Systemic Effects of Inflammation on Health during Chronic HIV Infection

• Published in: Immunity (Cambridge, Mass.) Vol. 39; no. 4; pp. 633 - 645
• Main Authors: Deeks, Steven G., Tracy, Russell, Douek, Daniel C.
• Format: Journal Article
• Language: English
• Published: United States Elsevier Inc 17.10.2013; Elsevier Limited
• Subjects: Acquired immune deficiency syndrome; Age Factors; AIDS; Anti-HIV Agents - therapeutic use; Anti-Inflammatory Agents - therapeutic use; Antiretroviral drugs; Chronic Disease; Drug therapy; HIV; HIV - immunology; HIV Infections - complications; HIV Infections - drug therapy; HIV Infections - immunology; HIV Infections - physiopathology; Human immunodeficiency virus; Humans; Immunity, Innate; Inflammation - etiology; Inflammation - immunology; Inflammation - physiopathology; Intestinal Mucosa - immunology; Intestinal Mucosa - physiopathology; Liver - immunology; Liver - physiopathology; Models, Immunological; Monocytes - immunology; Monocytes - pathology; Mortality; Multiple Organ Failure - etiology; Multiple Organ Failure - immunology; Multiple Organ Failure - physiopathology; Protein Biosynthesis - immunology; Thrombophilia - drug therapy; Thrombophilia - etiology; Thrombophilia - immunology; Thrombophilia - physiopathology
• ISSN: 1074-7613; 1097-4180; 1097-4180
• DOI: 10.1016/j.immuni.2013.10.001

Combination antiretroviral therapy for HIV infection improves immune function and eliminates the risk of AIDS-related complications but does not restore full health.

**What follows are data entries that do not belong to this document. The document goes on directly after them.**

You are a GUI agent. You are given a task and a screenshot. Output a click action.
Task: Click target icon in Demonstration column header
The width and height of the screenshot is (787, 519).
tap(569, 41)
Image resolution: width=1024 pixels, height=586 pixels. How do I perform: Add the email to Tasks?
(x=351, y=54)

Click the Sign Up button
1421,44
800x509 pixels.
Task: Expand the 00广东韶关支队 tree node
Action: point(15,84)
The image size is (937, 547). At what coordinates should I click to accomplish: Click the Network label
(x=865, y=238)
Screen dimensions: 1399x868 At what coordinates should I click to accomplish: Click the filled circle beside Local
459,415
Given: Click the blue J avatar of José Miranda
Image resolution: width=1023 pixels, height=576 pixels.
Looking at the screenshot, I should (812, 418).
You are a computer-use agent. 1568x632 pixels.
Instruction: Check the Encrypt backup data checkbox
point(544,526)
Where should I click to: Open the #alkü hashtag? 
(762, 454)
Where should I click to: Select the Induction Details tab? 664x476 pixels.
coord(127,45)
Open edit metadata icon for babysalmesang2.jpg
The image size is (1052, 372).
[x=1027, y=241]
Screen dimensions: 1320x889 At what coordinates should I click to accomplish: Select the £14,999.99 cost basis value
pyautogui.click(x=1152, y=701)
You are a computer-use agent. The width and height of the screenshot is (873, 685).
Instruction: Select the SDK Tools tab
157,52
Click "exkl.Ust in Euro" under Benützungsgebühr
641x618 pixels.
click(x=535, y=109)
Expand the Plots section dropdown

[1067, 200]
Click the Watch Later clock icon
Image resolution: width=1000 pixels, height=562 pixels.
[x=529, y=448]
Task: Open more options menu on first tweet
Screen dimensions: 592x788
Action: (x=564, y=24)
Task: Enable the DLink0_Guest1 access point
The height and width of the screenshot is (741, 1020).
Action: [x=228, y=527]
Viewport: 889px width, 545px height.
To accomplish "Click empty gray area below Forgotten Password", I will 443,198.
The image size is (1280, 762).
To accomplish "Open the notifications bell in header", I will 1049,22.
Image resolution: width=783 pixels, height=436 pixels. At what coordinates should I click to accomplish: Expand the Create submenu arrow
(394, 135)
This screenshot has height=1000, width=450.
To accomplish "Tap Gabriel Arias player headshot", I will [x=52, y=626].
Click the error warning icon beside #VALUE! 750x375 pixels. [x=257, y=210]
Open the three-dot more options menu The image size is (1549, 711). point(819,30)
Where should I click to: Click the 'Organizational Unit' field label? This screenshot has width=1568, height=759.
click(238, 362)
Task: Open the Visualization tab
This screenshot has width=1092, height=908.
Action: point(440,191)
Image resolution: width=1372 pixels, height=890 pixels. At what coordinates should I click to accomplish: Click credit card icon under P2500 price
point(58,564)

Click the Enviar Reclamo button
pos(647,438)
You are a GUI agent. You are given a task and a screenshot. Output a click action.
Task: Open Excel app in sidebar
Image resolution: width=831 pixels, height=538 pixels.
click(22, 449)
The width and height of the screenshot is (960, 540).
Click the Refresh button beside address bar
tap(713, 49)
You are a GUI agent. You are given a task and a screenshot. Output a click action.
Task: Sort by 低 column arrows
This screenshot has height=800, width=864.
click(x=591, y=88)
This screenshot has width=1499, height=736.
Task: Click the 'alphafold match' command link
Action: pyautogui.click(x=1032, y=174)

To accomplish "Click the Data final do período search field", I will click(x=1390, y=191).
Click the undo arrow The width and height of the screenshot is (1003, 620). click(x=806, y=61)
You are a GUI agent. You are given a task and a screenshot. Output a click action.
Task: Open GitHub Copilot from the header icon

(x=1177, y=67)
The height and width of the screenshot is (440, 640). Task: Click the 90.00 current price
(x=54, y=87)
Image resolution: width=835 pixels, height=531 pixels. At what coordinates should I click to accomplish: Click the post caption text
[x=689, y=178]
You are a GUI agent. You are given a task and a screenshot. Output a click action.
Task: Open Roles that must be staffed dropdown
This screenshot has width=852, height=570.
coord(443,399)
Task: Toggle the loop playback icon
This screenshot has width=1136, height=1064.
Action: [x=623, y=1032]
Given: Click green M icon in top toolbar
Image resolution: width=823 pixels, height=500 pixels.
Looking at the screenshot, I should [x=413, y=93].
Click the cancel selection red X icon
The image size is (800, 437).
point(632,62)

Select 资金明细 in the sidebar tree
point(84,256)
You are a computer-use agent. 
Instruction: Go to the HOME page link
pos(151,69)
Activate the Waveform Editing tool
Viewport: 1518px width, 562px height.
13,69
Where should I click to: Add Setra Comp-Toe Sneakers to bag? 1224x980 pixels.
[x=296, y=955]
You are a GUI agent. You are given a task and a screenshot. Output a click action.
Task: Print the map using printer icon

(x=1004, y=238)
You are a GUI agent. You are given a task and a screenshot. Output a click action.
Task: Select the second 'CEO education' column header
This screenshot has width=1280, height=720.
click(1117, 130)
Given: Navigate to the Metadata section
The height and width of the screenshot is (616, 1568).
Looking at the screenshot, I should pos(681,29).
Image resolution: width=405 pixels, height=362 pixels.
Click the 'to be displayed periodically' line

HIV-infected adults have excess risk of cardiovascular, liver, kidney, bone, and neurologic diseases. Many markers of inflammation are elevated in HIV disease and strongly predictive of the risk of morbidity and mortality. A conceptual model has emerged to explain this syndrome of diseases where HIV-mediated destruction of gut mucosa leads to local and systemic inflammation. Translocated microbial products then pass through the liver, contributing to hepatic damage, impaired microbial clearance, and impaired protein synthesis. Chronic activation of monocytes and altered liver protein synthesis subsequently contribute to a hypercoagulable state. The combined effect of systemic inflammation and excess clotting on tissue function leads to end-organ disease. Multiple therapeutic interventions designed to reverse these pathways are now being tested in the clinic. It is likely that knowledge gained on how inflammation affects health in HIV disease could have implications for our understanding of other chronic inflammatory diseases and the biology of aging.